Take the data below and extract the lines from the one with "Dowiedz się więcej (86, 590)" to the one with "White, blue and", inclusive, exactly as written.

Entries taken from a collection:
↓↓↓

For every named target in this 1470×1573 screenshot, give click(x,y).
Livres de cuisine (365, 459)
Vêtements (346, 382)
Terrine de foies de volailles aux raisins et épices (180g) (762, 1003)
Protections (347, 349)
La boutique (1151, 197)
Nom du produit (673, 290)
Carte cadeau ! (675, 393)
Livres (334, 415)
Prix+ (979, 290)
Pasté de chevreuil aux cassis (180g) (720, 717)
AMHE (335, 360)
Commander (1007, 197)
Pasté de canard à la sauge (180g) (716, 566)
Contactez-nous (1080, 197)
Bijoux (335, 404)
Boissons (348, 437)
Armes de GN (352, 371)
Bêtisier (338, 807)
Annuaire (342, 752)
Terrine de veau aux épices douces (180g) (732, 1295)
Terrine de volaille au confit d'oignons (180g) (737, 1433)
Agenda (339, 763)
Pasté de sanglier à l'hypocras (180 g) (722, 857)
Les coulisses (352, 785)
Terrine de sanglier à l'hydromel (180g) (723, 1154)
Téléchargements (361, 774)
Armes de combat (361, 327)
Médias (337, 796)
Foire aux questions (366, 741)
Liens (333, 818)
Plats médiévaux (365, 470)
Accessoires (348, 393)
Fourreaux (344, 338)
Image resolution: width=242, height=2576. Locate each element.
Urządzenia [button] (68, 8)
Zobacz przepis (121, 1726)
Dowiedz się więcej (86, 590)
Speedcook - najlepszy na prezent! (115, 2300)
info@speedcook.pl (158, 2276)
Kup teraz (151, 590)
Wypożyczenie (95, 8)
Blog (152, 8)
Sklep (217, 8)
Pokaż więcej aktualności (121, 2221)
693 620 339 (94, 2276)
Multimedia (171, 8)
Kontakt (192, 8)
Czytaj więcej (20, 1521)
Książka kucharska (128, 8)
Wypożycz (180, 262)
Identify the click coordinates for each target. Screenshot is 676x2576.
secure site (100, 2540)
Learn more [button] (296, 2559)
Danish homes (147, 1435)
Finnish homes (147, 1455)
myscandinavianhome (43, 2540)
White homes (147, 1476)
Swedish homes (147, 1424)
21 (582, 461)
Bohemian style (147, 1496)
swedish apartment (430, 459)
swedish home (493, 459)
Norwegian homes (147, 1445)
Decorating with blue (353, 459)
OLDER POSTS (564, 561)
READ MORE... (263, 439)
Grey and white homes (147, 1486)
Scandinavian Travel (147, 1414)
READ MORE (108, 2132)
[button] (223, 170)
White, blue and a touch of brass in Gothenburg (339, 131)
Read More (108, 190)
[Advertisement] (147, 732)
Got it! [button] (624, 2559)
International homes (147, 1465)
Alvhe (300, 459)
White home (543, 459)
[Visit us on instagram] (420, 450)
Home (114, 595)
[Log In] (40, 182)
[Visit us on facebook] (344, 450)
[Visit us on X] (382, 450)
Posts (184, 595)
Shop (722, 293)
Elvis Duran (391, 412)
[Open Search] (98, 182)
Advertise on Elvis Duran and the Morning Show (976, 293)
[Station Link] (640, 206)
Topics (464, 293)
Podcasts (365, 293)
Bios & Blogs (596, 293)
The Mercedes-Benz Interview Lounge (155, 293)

↑↑↑

▸ Solved exercise:
Dowiedz się więcej (86, 590)
Speedcook - najlepszy na prezent! (115, 2300)
info@speedcook.pl (158, 2276)
Kup teraz (151, 590)
Wypożyczenie (95, 8)
Blog (152, 8)
Sklep (217, 8)
Pokaż więcej aktualności (121, 2221)
693 620 339 (94, 2276)
Multimedia (171, 8)
Kontakt (192, 8)
Czytaj więcej (20, 1521)
Książka kucharska (128, 8)
Wypożycz (180, 262)
Identify the click coordinates for each target. Screenshot is 676x2576.
secure site (100, 2540)
Learn more [button] (296, 2559)
Danish homes (147, 1435)
Finnish homes (147, 1455)
myscandinavianhome (43, 2540)
White homes (147, 1476)
Swedish homes (147, 1424)
21 (582, 461)
Bohemian style (147, 1496)
swedish apartment (430, 459)
swedish home (493, 459)
Norwegian homes (147, 1445)
Decorating with blue (353, 459)
OLDER POSTS (564, 561)
READ MORE... (263, 439)
Grey and white homes (147, 1486)
Scandinavian Travel (147, 1414)
READ MORE (108, 2132)
[button] (223, 170)
White, blue and a touch of brass in Gothenburg (339, 131)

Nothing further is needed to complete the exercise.